I almost quit. Well, I almost quit more times than I can count but one time in particular I almost gave in. Why bother? I wanted to know. It isn’t worth it, it’s too hard. I don’t want to think about god and powerlessness and I don’t want to take a fearless moral inventory or make up for all the things I’ve done wrong in my life. I’m already lost, I’ve already blown it; why should I even try?
Because, a friend said, if there is a chance that someday you’ll touch one woman’s life with your story, you’d better fucking try.
That shut me up. It isn’t about me (poor me); I’ve got an ethical duty to get sober. Or try my damnedest.
Was I game?
Are you?
Say yes and you’re already magic.
God
I know that step three has a heavy god part, for those it works for. “Turning it over” is turning it over to a being, a force, or a magnificence that is more capable than ourselves. “Thy will” runs strong in the literature.
I don’t know that god’s plan makes me feel any better or gives me any idea of what I ought to do; if god’s plan is god’s plan, than it doens’t matter if I pray for it or abide by it or will it or not, it’ll be.
But I do know that one of my favorite meditations has always been to go somewhere deep in the woods and imagine it all as if I weren’t there. It’s an odd, exhilerating feeling. I’ve always done this, long before I called it meditation or knew people did those things on purpose. It is entirely possible for me to feel and see the world as if I didn’t matter at all.

*Description of the task:*
What does the recovery essay describe as one of the writer's favorite meditations? The material that comes next has no connection to the recovery essay.

*Data provided:*
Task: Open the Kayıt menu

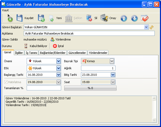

*Result below:*
Going somewhere deep in the woods and imagining it all as if the writer weren't there.